Ruby Dee Was a Badass

Kevork Djansezian/AP

On Wednesday, actress Ruby Dee passed away at the age of 91. Her long career brought her much acclaim and many honors, including an Academy Award nomination for her work in Ridley Scott’s American Gangster. She, along with her late husband and fellow actor Ossie Davis, was also famous for her civil rights activism, which dated back to the 1950s.

Dee began attending protests as a child, joining picket lines to campaign against hiring discrimination. She and Davis emceed the 1963 March on Washington where Martin Luther King, Jr. delivered his landmark “I Have a Dream” speech. They rallied against apartheid in South Africa. In 1999, they were arrested while protesting the death of Amadou Diallo, an unarmed immigrant from Guinea, who was gunned down by four NYPD officers. And the list goes on.
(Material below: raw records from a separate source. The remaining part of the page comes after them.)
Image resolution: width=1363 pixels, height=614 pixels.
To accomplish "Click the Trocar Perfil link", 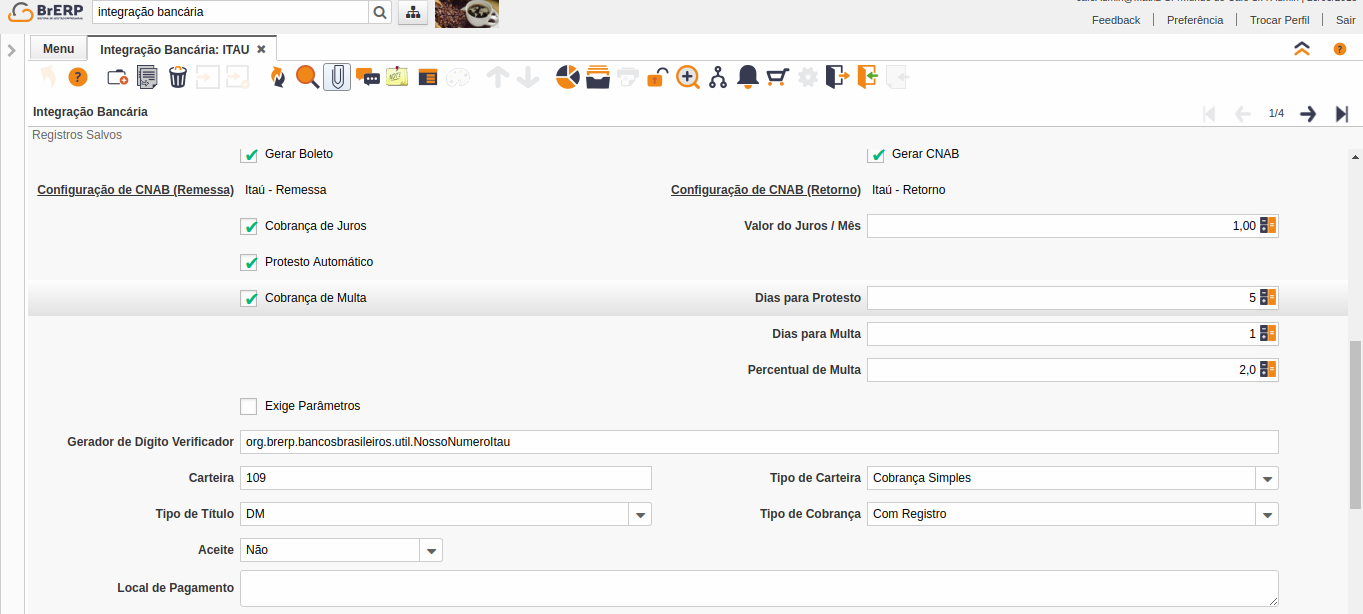I will [x=1279, y=20].
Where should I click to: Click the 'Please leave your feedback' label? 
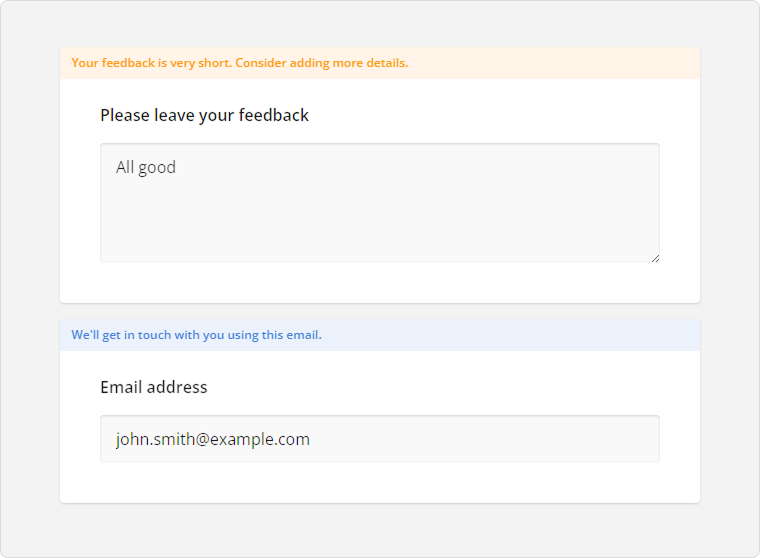click(x=204, y=115)
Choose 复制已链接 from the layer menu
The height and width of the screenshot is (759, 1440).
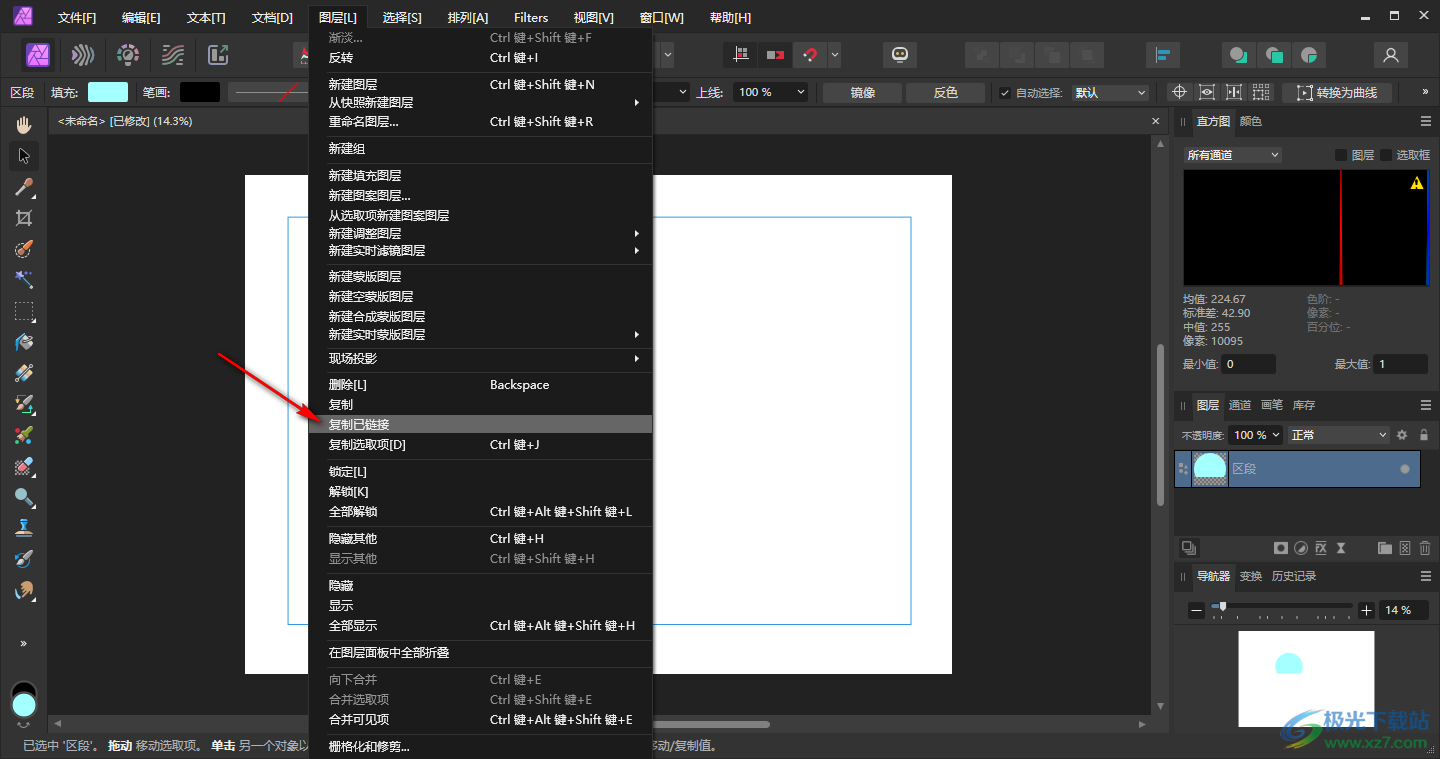click(359, 425)
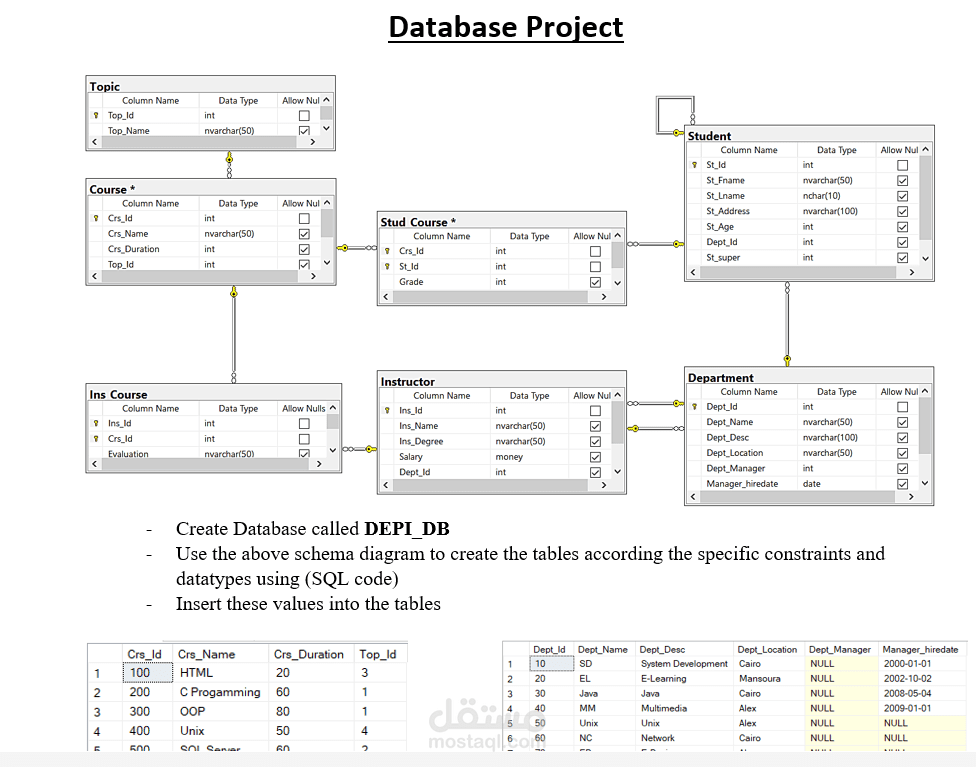Select the key icon beside Ins_Id in Ins_Course
The image size is (976, 767).
pyautogui.click(x=94, y=423)
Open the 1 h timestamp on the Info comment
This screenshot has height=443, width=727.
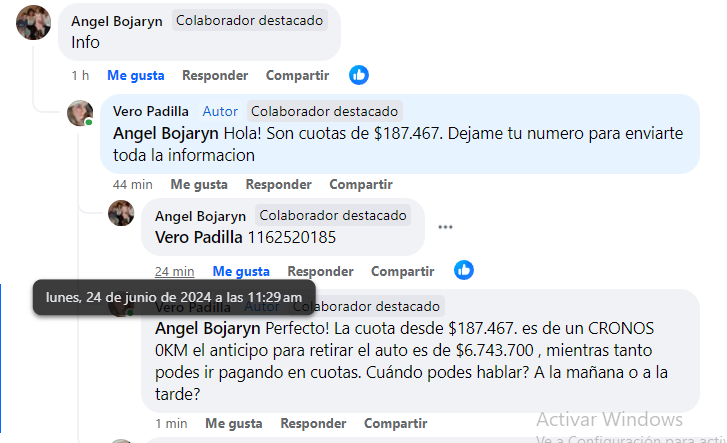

“I never remember, like, saying, ‘I’m gonna join the civil rights movement’—that’s all I knew all my life, some aspect of it, even before it was called the civil rights movement,” Dee once told an interviewer from the Archive of American Television. “When I first, years ago, saw my first picture of black men hanging from trees, well, I could scarcely know the meaning of things. Or, I remember things that stuck in my head, this family strung up and the woman was pregnant and they opened the belly up, the baby had fallen out…So I can’t say that I joined [the civil rights movement]; I was born into it. Racism is a disease of democracy. Our country could be one of the greatest countries that god ever imagined, were it not for this thing of racism…This grand experiment that is America is tainted by racism and bigotry, and these kinds of hatreds…This ridiculous thing of racism.”

Via New York’s PIX11 News, here is footage of Dee in 1969 reading the names of young black men killed by police officers:

“Ruby Dee was…a woman who believed deeply in fairness, a conviction that motivated her lifelong efforts to advance civil rights,” SAG-AFTRA president Ken Howard said in a statement. “The acting community—and the world—is a poorer place for her loss.”